А однажды, вернувшись после двухдневного отсутствия в их квартиру, подаренную родителями, Артем, как был в плаще, плюхнулся на пуфик в прихожей и сказал, глядя на Татьяну осоловевшим взглядом:

— Слушай, старуха! Давай разбежимся, а? На время…

Татьяна, только что вышедшая из ванны, слушала его, прикрывая грудь воротником шелкового хитона. Она никогда не перебивала собеседника. Орлова умела слушать, и это ее качество всегда приносило ей только пользу.

— Тань, ну пойми меня, ведь ты не девочка. И сама обжигалась уже не однажды, — он, вдруг сообразив, что сказал пошлость, с опаской глянул на жену.

Она спокойно рассматривала его своими зелеными глазами, будто видела впервые. Ее длинные, еще влажные после душа волосы цвета старого золота крупными прядями рассыпались по точеным плечам, слегка прикрывая пышный бюст.

— А ты хороша! Чертовски хороша! — удовлетворенно хмыкнул Артем. — Найдешь себе еще кого-нибудь, если уже не нашла.

— Разрешаешь? — не то спросила, не то согласилась с ним жена.

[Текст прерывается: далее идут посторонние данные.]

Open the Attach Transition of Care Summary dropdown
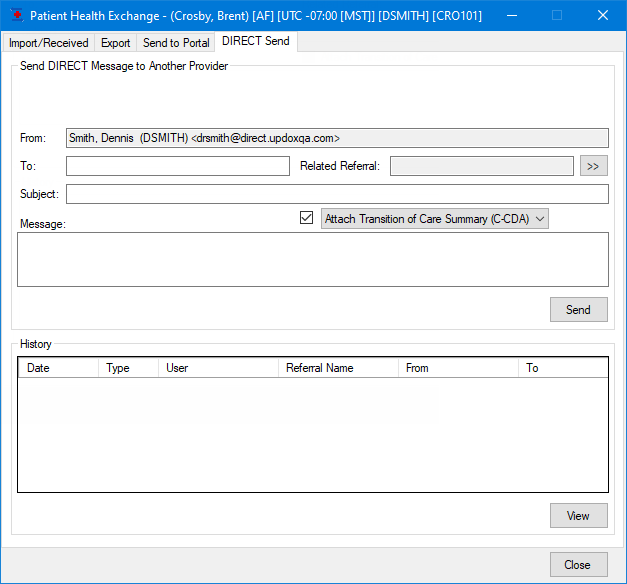This screenshot has width=627, height=584. click(x=435, y=219)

— А что? Мне на жалко. Я ведь и сам не ангел, — он, слегка покачиваясь на нетвердых ногах, поднялся с пуфика и направился в кухню.

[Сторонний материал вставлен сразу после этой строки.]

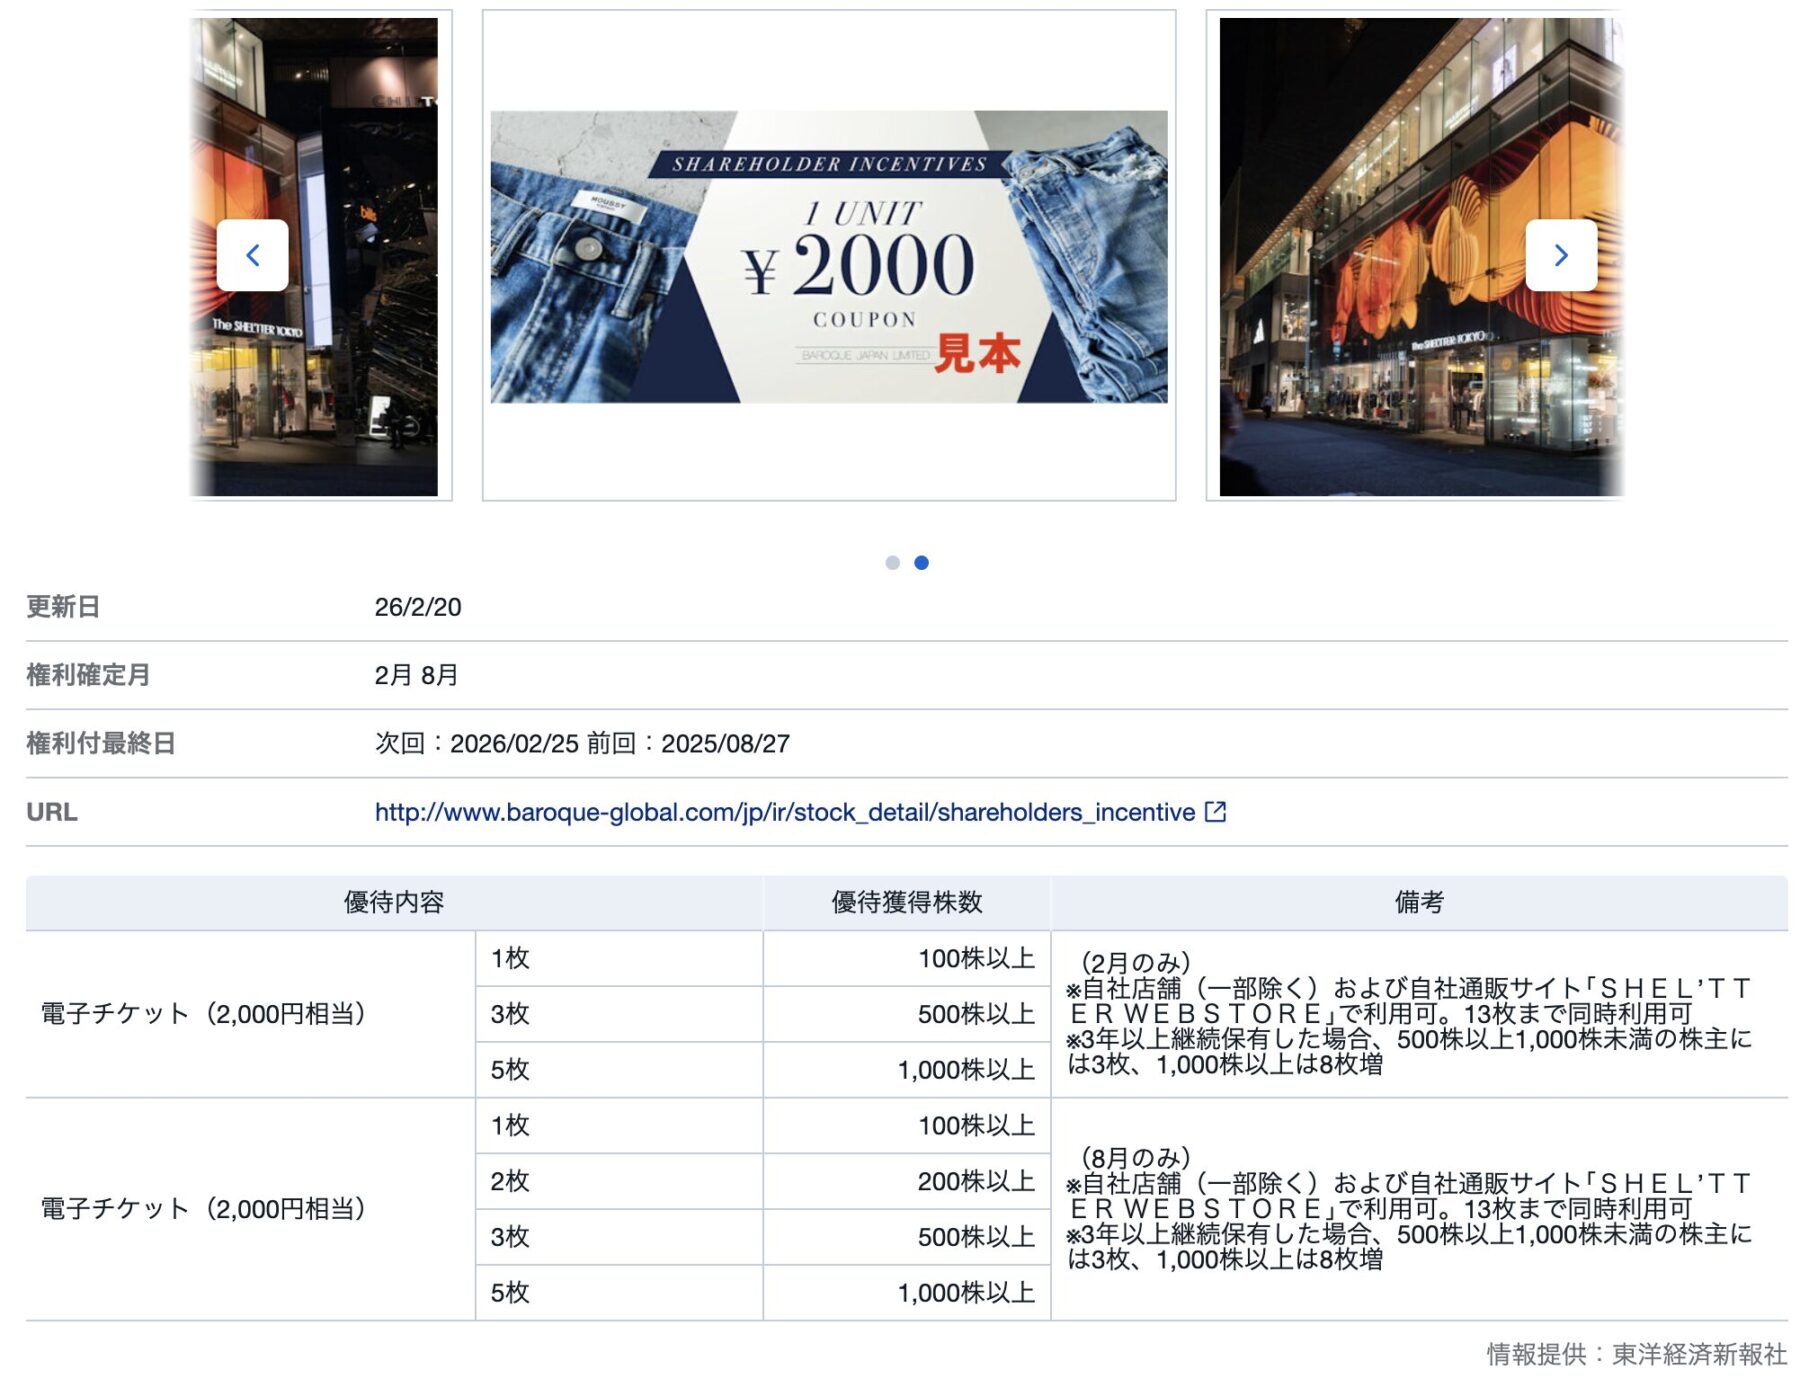Click the 権利付最終日 dates value
1800x1379 pixels.
tap(582, 744)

Татьяна, не проронив ни слова, последовала за ним.

Артем открыл дверцу холодильника, взял банку немецкого пива и, ловко сковырнув ногтем металлическую скобу, жадно припал к лившейся из банки холодной янтарной струе.

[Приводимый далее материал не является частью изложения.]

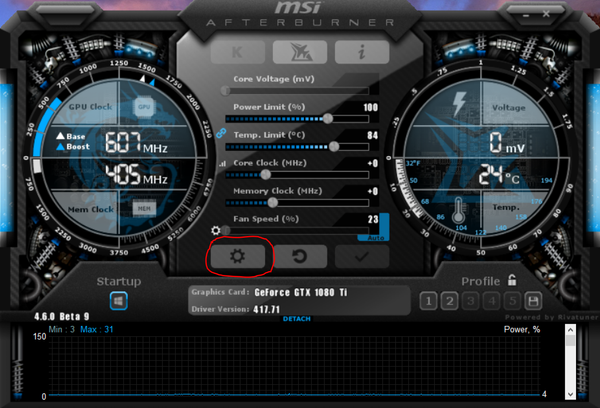Click the GPU chip icon on the clock gauge

144,105
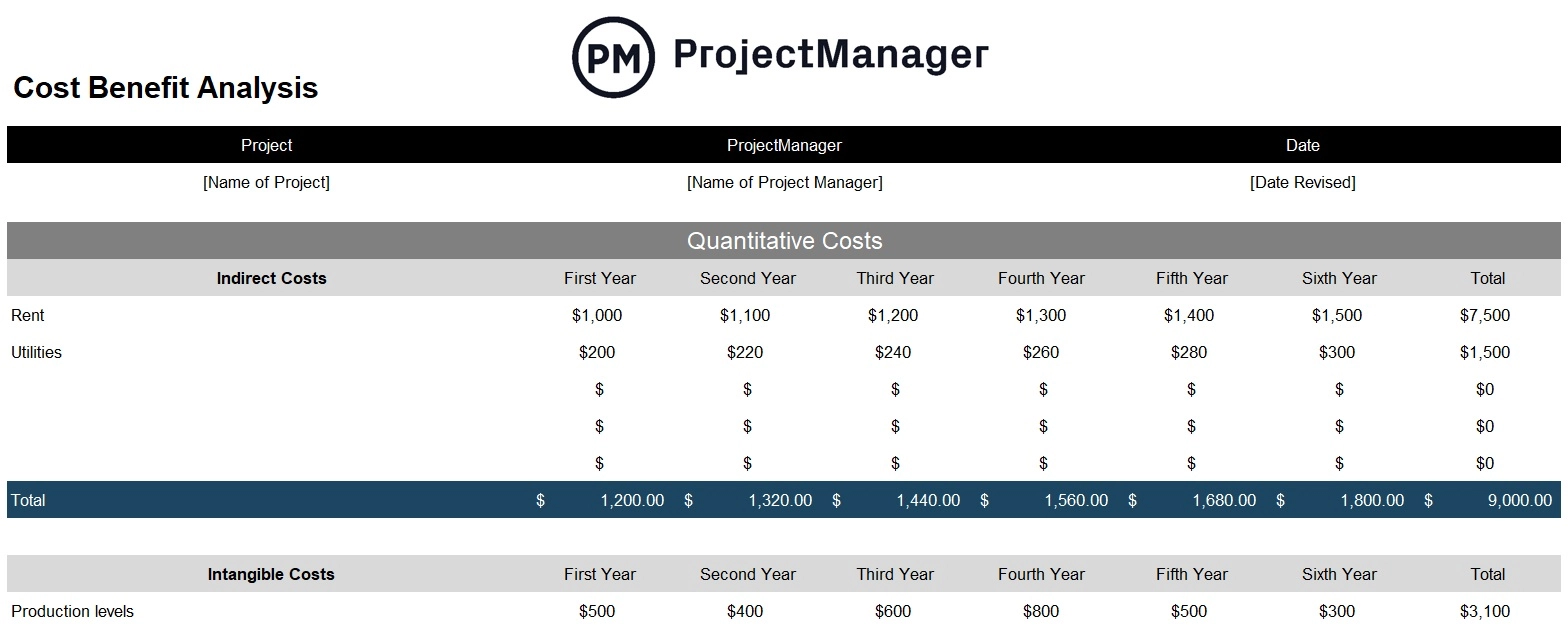
Task: Click First Year total 1,200.00 cell
Action: click(x=632, y=500)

— Так мне что, готовиться к разводу и разделу имущества? — осторожно спросила Татьяна.

— Зачем? — испуганно произнес Артем, даже забыв опустить вниз руку с банкой, отчего пиво полилось ему за воротник плаща.

— Так ты же несколько минут назад предложил мне… — Таня не успела договорить фразу.

— Я сказал: давай разбежимся на время. Понятно?

Артем приблизился к ней, дыша в лицо перегаром.

Татьяна отшатнулась, слегка оттолкнув от себя мужа.

— А как к этому «разбежимся» отнесутся твои предки? Это во-первых! — она загнула палец на правой руке. — И, во-вторых, я бы не хотела опять возвращаться в общежитие или проситься на постой к Ритке Зуевой. У меня нет для этого никаких оснований. Ясно? — Татьяна внимательно посмотрела на Артема.

— Чудачка! — примирительно проворчал тот, пытаясь удобнее устроить свое массивное тело на изящном кухонном табурете. — Я не выселяю тебя, не требую развода и раздела барахла. Я, может быть, по-прежнему люблю тебя… Но если хочешь знать, то моя любовь, она особенная, скрытая от глаз людских, — Артем помолчал и стал потихоньку всхлипывать.

— Ну вот, началось. Пил бы поменьше, тогда бы и плакать не пришлось, — с этими словами Татьяна подошла к мужу и краем своего шелкового халата утерла ему, как маленькому, заплаканное лицо.

Артем взял обеими своими лапищами ее изящную узкую ладонь и стал покрывать мелкими поцелуями.